Wednesday, June 21, 2017
Typonexus presents Lubomyr Melnyk at Chapel Performance Space: Jul 1
Lubomyr Melnyk's appearance at the final Northwest edition of Substrata was a rapturous cascade of dynamic tonalities, timbres and performance physicality. Producing some of the most bewilderingly gorgeous emanations I've heard originate from an acoustic instrument, of any kind. His is a music similar to the long-form Indian Ragas of LaMonte Young or Terry Riley, while embracing the density of Charlemagne Palestine and wedded with a repetitive patterned dichotomy of minimalism vs maximalism heard in Steve Reich or Philip Glass.

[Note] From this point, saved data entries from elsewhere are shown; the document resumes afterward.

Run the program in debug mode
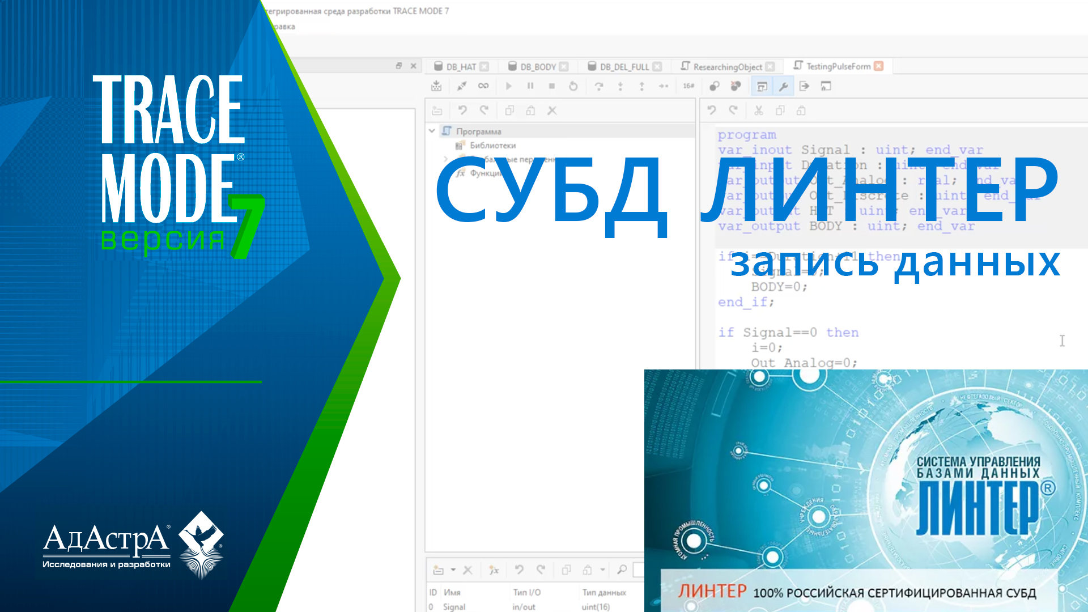1088x612 pixels. [508, 86]
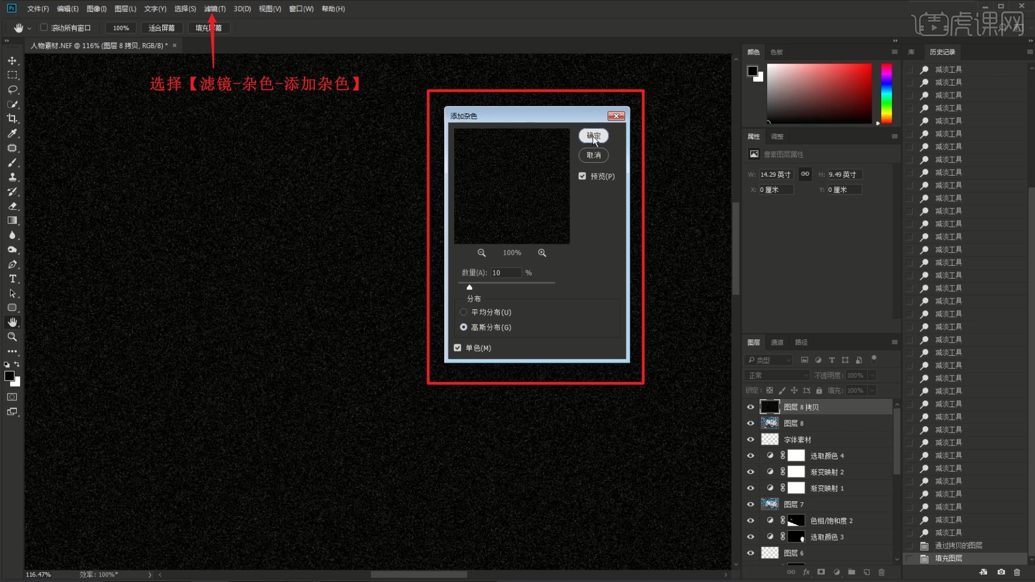Select the Lasso tool

click(12, 89)
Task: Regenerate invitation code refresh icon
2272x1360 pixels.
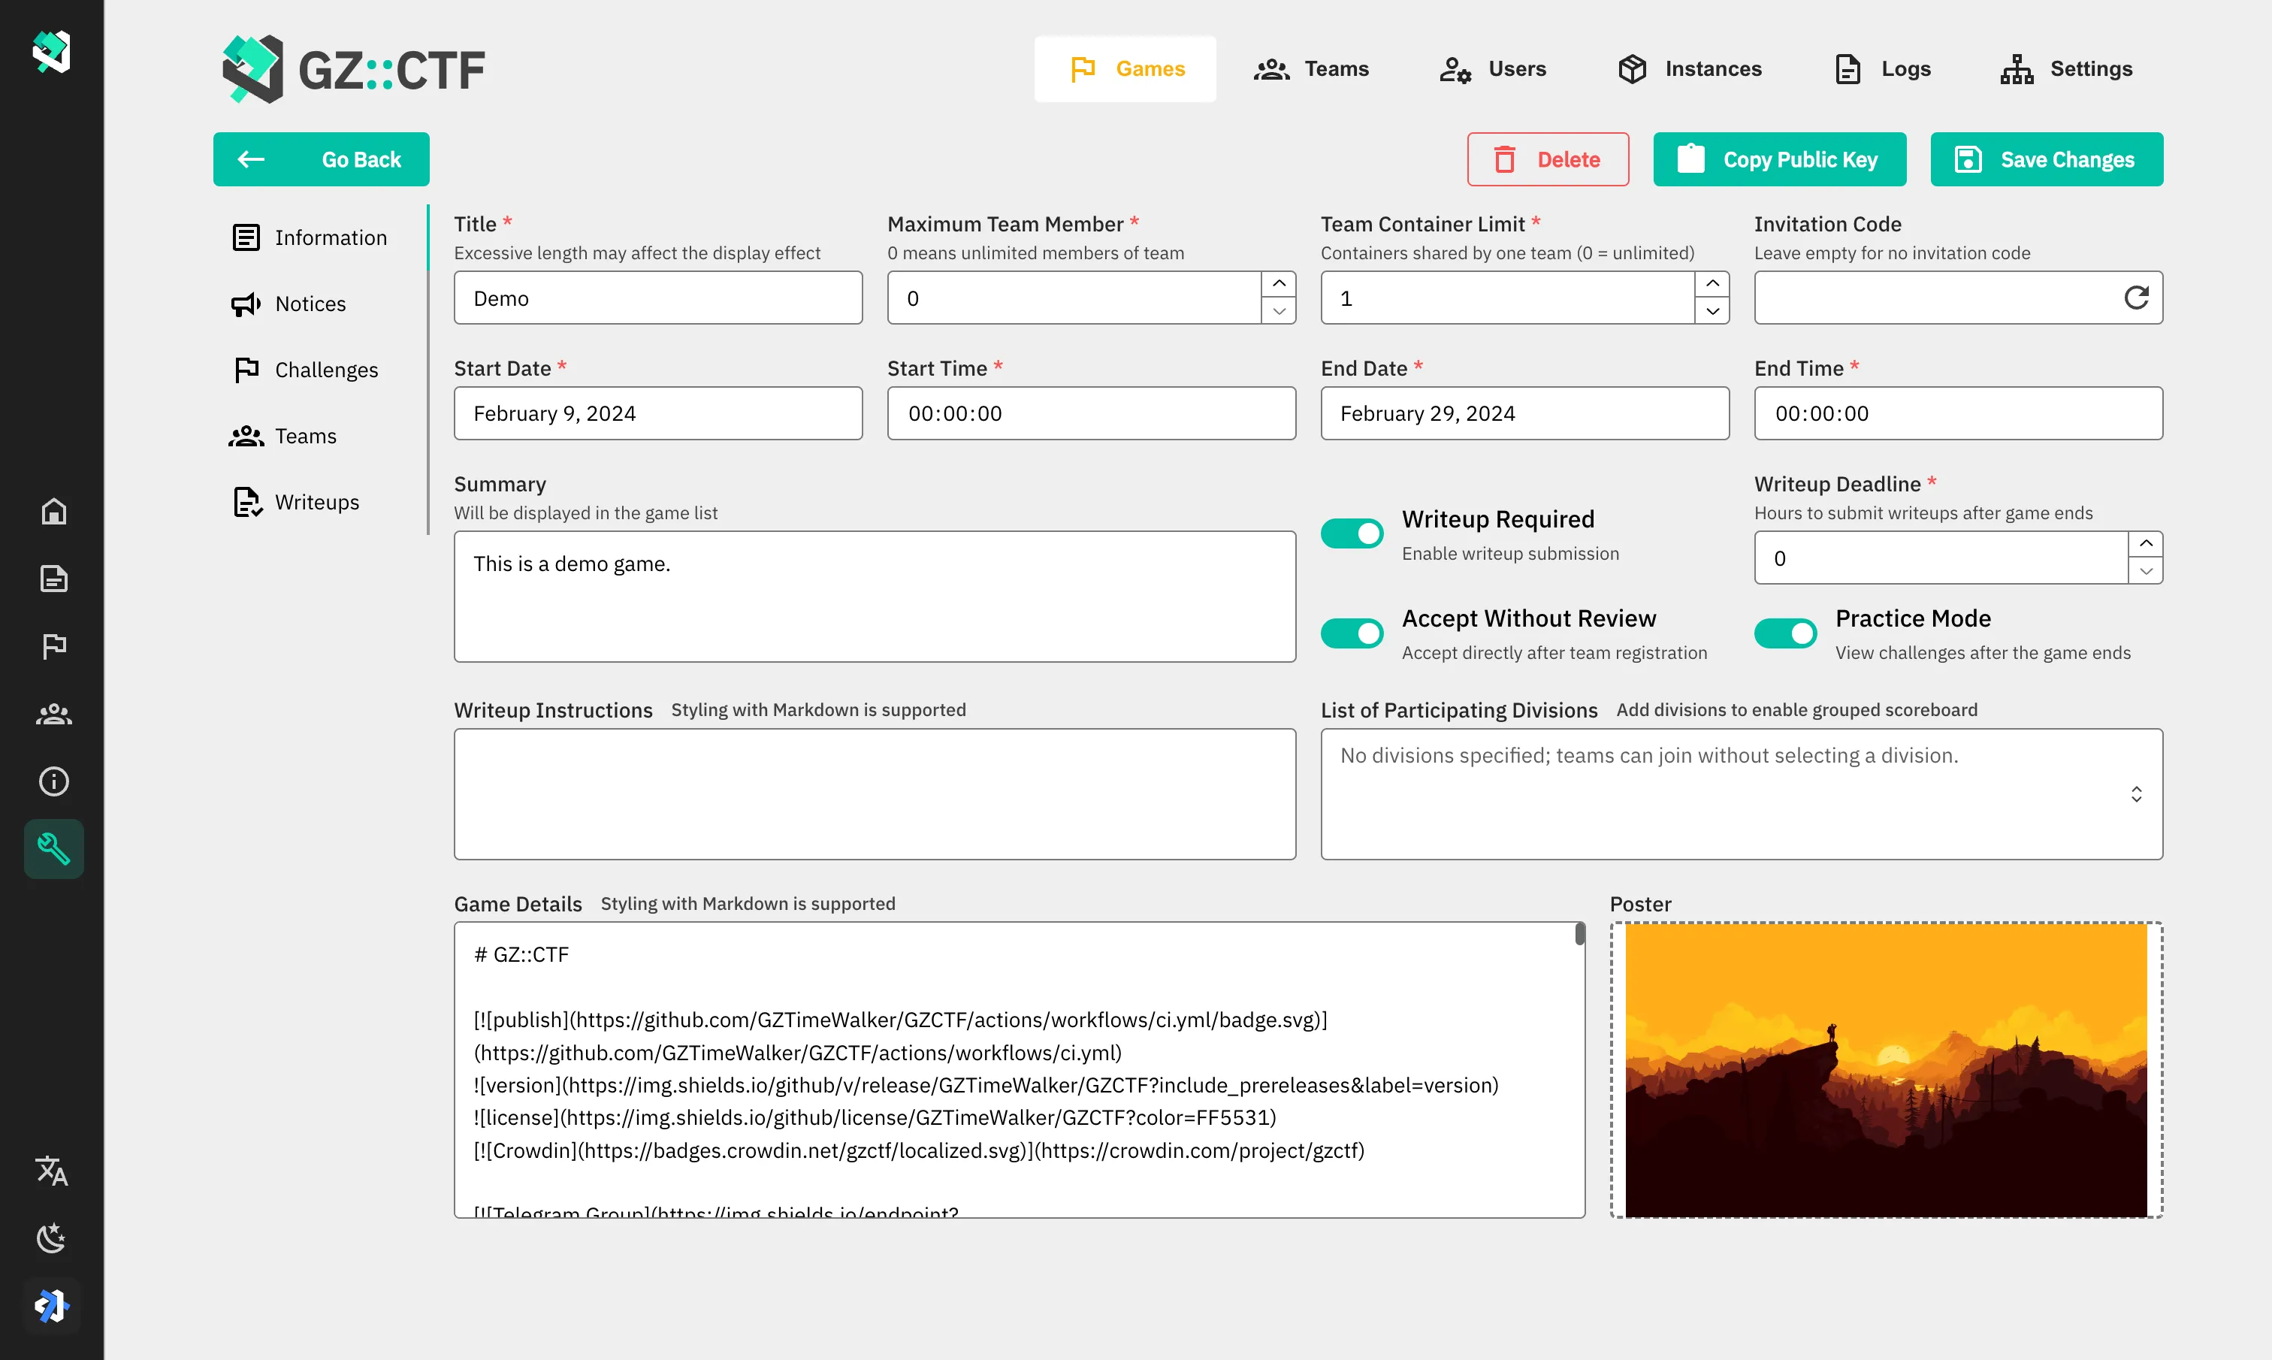Action: (x=2135, y=298)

Through marathon performances bending those forms to the service of tonal, harmonious, beauty, the composer's perspective from the piano bench seen him, "Lightning-fast Pianist Lubomyr Melnyk: 'When I Play I Turn into an Eagle Flying'". Returning for his fourth occasion in Seattle, Typonexus Globalist Series presents two nights hosted at their Nuclear Recital series and Chapel Performance Space, featuring music from this "Enigmatic Ukrainian-born Pianist, Who Looks like Rasputin's Doppelgänger". Melnyk has recently come to find company with a set of contemporary, younger composers on the British Erased Tapes label. While the 70 year old Ukrainian pianist is an outlier demographically, his aggressively modern chamber music has found shared company with the neoclassical experimentation of his label mates, Nils Frahm, Peter Broderick, and Ólafur Arnalds. As presented live for the BBC, Melnyk's self-pioneered Continuous Music approach makes for a fascinating read and lends some insight into the performance and it's technique, first represented on his 1978 release "KMH: Piano Music in a Continuous Mode". From the Wayward Music Series: "Ukrainian composer and pianist Lubomyr Melnyk is the pioneer of Continuous Music - a piano technique he has developed since the 1970s that use extremely rapid notes to create a rich, pulsating tapestry of sound. The technique of mastering his complex patterns and speeds makes for the kinetic athleticism seen in Melnyk's unparalleled performances. Inspired by the minimal, phase and pattern musics of Steve Reich, Philip Glass, and Terry Riley, yet frustrated by the ecstatic detachment from reality they can encourage, Melnyk created Continuous Music. A form based in the innovations of the minimalist composers but with its roots more deeply planted in harmony; overtones blend or clash according to the dominant harmonic directives."